* _Brief_:
Below are entries; copy exactly, and only, the lines from the one containing "How do I perform: Expand" through their final line, leaving out pictures.
Information given START
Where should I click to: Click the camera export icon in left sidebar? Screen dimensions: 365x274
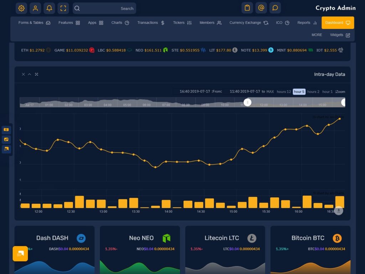click(x=6, y=130)
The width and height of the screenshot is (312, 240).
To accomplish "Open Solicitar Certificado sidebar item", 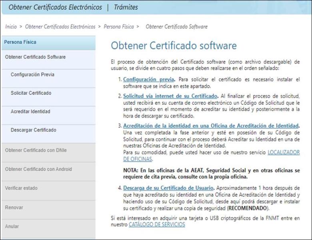I will coord(31,93).
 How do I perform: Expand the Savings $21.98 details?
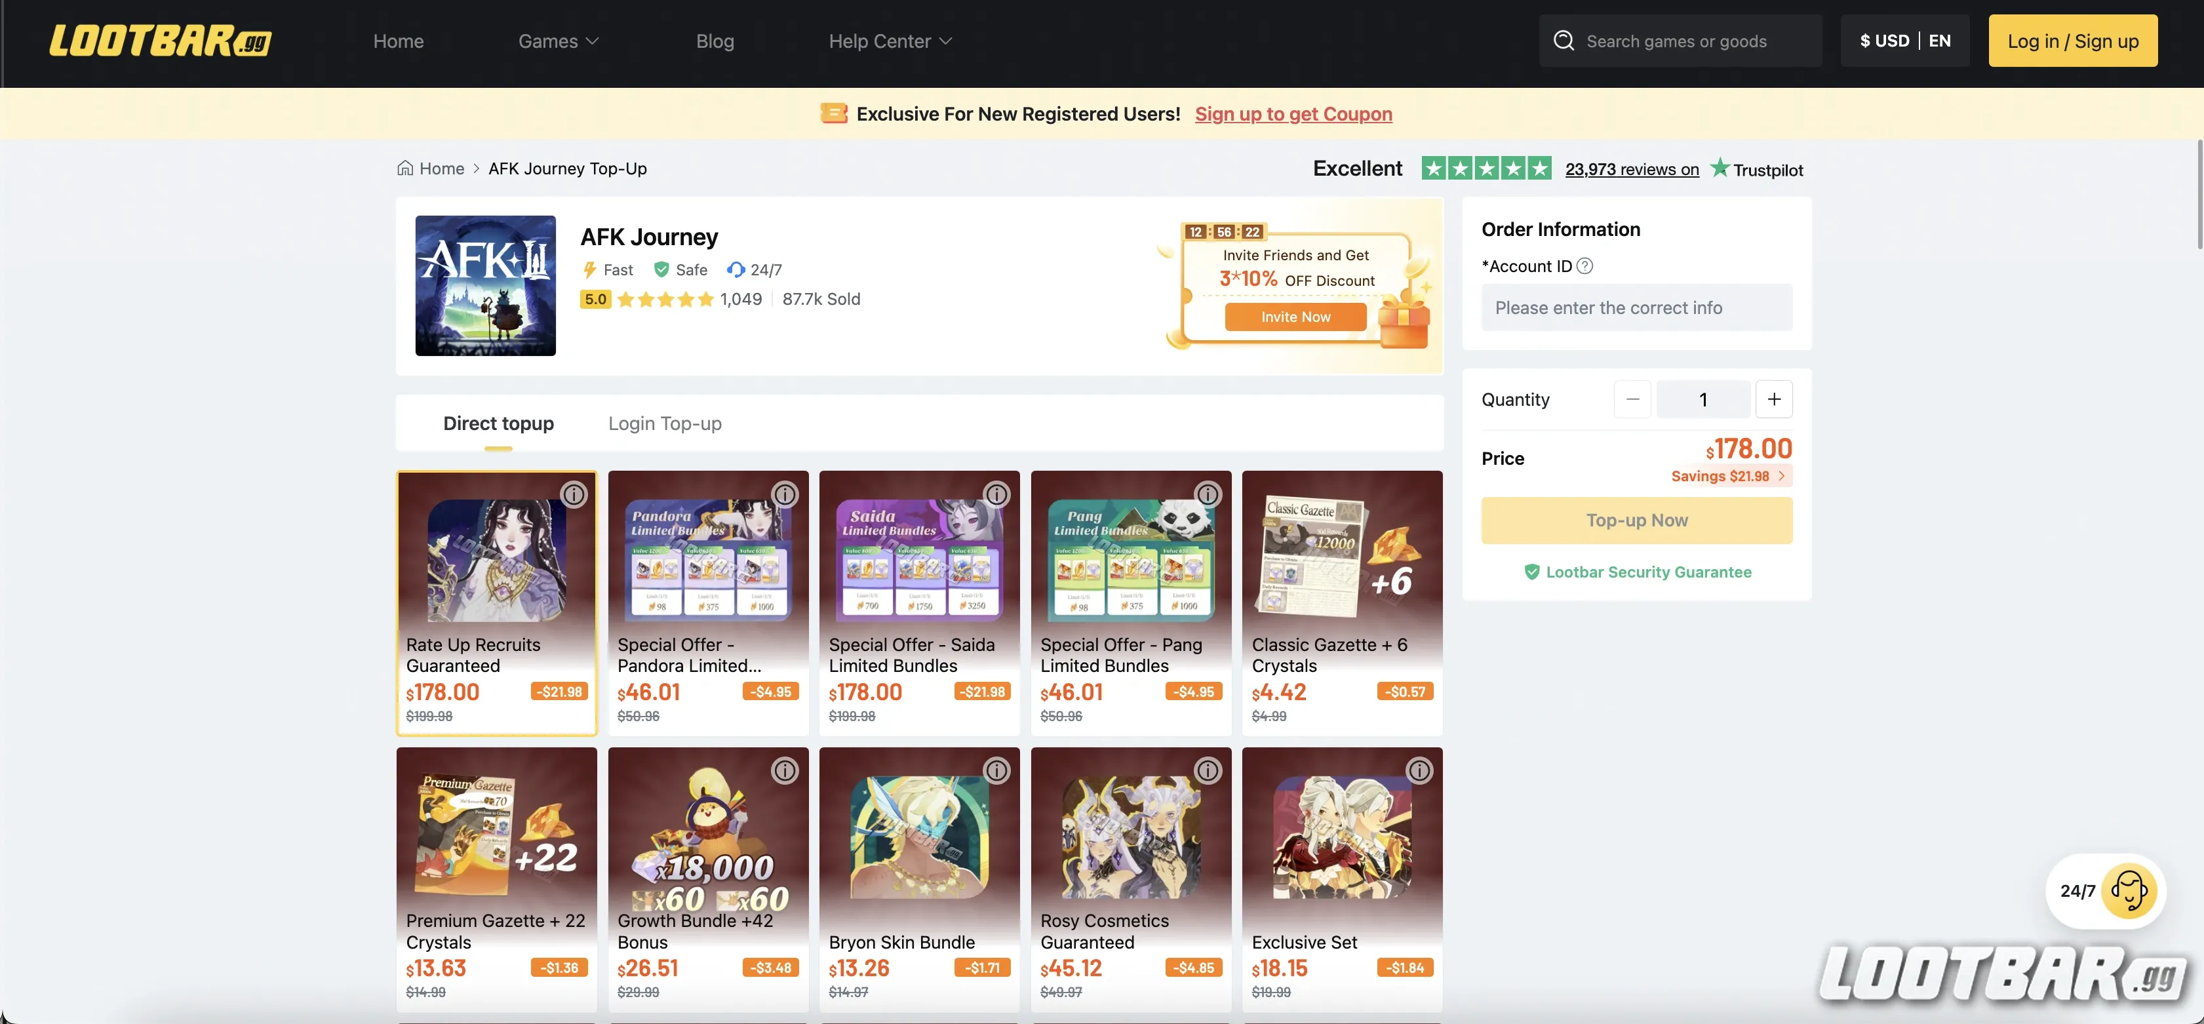1727,476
Information given END
* _Solution to this task_:
 How do I perform: Expand the Savings $21.98 details?
1727,476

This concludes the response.